Reconnaître les constructions en terre crue

Les deux techniques de base rencontrées lors de ce reportage, l’adobe et le pisé, se déclinent en de nombreuses variantes, en particulier le pisé, « tapia » en castillant, comme le montre très bien l’ouvrage de Camilla Mileto et Fernando Vegas qui permet de distinguer ces différents types. Comment la terre crue a-t-elle été identifiée au court du reportage ? La première obligation pour la reconnaitre est qu’elle soit visible, soit qu’elle n’ait jamais été enduite, soit qu’une partie de l’enduit soit manquant et la laisse apparaitre. Le mauvais état des constructions en terre identifiées dans ces villages (ruines, ou crépis abimés) a rendu parfaitement visible ces techniques de construction. La couleur de la terre crue est caractéristique. Claire, elle se distingue parfaitement des briques cuites rouges ou jaunes, des moellons gris, du béton et du ciment eux aussi gris. L’usure de la terre crue, l’adobe comme le pisé, est très spécifique. Souvent due à l’eau, elle présente alors des manques en creux, typiques d’un ruissellement. L’adobe est reconnaissable par ses angles arrondis, une forme générale « molle », tandis qu’une brique de terre cuite a des angles qui restent vifs et ne présentent pas la même usure. Le pisé se distingue de l’adobe par ses bandes caractéristiques, en général de dimensions beaucoup plus importantes que celles des petites briques d’adobe. Le pisé peut aussi intégrer d’autres matériaux comme des pierres, du plâtre, des briques, ce qui n’est pas le cas de l’adobe.

Un patrimoine menacé

L’identification de la terre, faite sur les bâtiments abimés, incite à supposer que le reste des villages, souvent dans un état de délabrement avancé, est lui aussi en terre. Une partie des maisons est abandonnée et non entretenue, sans doute du fait d’un départ de la population, alors même que les zones autour des parties urbanisées sont entièrement cultivées (céréales, oliviers, amandiers…), souvent à des altitudes importantes. Ces villages ne sont pas investis par le tourisme et il est évident que l’architecture en terre crue ne constitue pas, pour les habitants, un patrimoine identifié comme tel, la terre étant encore associée, dans les mentalités, à la pauvreté. Dans l’état actuel des choses, si rien n’est fait, ce patrimoine disparaîtra assez rapidement, et cela d’autant plus que les savoir-faire liés à cette technique de construction ont vraisemblablement disparu, comme le prouvent les réparations grossières réalisées en ciment sur les anciens murs en terre. Or, les spécialistes de la construction en terre savent que cette technique du ciment est destructrice lorsqu’elle est appliquée sur ce matériau. Alors qu’en France l’emploi de la terre crue dans les constructions s’est sans doute arrêté au moment de la guerre de 1914-1918, en Aragon, il semblerait que cette technique perdure jusqu’à une période plus récente, vers les années 1950-1960. Cela est visible sur des villas en adobe non enduites dont la typologie permet une datation. Une enquête fondée sur la mémoire orale et un inventaire d’archives pourraient donner des réponses à cette question.

Eléments de bibliographie

Burriel G. J. Allanegui, Arquitectura popular de Aragón, Zaragoza, Librería General, 1979.

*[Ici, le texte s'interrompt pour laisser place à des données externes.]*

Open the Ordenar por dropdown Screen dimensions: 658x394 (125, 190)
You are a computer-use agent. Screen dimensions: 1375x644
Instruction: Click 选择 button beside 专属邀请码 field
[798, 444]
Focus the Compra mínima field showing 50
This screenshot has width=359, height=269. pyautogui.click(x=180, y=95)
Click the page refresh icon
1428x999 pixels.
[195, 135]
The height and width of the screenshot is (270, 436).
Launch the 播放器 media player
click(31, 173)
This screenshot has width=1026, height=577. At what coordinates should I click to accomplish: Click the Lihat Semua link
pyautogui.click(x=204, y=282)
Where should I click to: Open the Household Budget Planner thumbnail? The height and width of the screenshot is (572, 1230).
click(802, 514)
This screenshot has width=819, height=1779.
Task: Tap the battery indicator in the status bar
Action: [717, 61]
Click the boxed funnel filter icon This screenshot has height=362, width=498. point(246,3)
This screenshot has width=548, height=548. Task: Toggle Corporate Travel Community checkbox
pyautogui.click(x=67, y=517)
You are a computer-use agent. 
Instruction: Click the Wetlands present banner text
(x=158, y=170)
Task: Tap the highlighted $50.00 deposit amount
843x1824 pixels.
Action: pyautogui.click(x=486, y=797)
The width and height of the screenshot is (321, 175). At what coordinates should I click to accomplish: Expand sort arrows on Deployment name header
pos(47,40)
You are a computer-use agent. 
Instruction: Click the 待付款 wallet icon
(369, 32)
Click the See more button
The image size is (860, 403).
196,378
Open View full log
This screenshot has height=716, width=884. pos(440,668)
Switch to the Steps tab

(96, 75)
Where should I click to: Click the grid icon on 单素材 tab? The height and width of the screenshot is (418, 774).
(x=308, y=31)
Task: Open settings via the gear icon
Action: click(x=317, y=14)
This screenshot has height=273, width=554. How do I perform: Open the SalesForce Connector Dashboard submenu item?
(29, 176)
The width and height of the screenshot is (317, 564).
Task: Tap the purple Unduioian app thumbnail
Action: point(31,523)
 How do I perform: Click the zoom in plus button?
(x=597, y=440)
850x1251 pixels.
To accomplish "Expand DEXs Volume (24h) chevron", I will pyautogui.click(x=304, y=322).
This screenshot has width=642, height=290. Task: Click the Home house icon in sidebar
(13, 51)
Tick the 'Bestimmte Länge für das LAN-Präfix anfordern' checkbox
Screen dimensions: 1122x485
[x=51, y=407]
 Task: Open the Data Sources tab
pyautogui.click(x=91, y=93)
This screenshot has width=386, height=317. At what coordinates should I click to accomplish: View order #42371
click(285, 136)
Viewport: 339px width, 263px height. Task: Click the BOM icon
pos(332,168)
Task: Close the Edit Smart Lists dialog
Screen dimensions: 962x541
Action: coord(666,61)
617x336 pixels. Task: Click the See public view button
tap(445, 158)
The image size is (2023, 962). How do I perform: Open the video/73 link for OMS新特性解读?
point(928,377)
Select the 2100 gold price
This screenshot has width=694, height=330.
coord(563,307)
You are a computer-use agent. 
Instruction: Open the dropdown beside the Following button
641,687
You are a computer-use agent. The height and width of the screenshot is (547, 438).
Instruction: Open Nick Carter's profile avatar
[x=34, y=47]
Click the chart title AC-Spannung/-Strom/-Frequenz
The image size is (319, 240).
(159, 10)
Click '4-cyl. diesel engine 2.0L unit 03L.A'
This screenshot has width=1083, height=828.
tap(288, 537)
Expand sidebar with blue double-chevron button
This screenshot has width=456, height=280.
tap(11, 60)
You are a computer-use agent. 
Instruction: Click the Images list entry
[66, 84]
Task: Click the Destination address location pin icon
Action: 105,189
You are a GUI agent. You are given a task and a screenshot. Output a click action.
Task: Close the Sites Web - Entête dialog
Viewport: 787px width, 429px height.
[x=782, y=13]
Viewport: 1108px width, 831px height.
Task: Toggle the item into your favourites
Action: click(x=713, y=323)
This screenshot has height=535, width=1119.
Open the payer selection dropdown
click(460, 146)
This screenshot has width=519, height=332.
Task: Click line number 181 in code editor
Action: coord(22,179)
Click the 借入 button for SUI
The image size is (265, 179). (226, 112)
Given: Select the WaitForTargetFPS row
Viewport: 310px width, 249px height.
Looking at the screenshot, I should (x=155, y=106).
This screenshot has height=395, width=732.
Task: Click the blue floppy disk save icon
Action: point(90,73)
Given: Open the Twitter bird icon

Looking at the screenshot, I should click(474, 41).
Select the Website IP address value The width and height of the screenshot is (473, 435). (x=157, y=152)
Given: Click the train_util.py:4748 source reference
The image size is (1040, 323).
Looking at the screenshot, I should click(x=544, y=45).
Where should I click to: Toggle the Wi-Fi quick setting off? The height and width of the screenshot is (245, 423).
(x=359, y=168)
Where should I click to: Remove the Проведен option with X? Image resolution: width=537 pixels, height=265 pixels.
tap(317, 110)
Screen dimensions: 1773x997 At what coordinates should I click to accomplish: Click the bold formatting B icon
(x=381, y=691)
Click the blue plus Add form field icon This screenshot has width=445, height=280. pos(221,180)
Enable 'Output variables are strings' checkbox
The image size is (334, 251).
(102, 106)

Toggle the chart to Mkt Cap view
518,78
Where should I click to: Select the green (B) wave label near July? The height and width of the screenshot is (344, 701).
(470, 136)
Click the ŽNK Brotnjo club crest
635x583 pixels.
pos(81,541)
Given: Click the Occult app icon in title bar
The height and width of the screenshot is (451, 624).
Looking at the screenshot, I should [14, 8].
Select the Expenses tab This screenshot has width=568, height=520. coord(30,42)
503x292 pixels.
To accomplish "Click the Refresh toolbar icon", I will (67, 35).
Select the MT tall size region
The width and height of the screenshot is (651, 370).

Mileto Camilla y Vegas Fernando (editores), La restauración de la tapia en la península Ibérica. Criterios, técnicas, resultados y perspectivas. Argumentum PC, 2014.

Vegas Fernando, Mileto Camilla, Cristini V., Reinforcement of rammed earth constructions with gypsum in Aragon area, Spain, en Mediterra – 1st Mediterranean Conference on Earth Architecture, Edicom, Udine, pp. 99-108, 2009.

Villacampa Crespo Laura, Mileto Camilla, Vegas Fernando & García Soriano Lidia, La arquitectura tradicional de tierra en las comarcas de Comunidad de Teruel, Sierra de Albarracín y Cuencas Mineras de Teruel (Aragón, España), XIII Congreso Internacional de Arquitectura de Tierra (CiaTTI 2016).

Villacampa Crespo Laura et al., Earthen architecture in Aragon, Spain. SOStierra 2017. International conference on vernacular earthen architecture, conservation and sustainability (à paraître).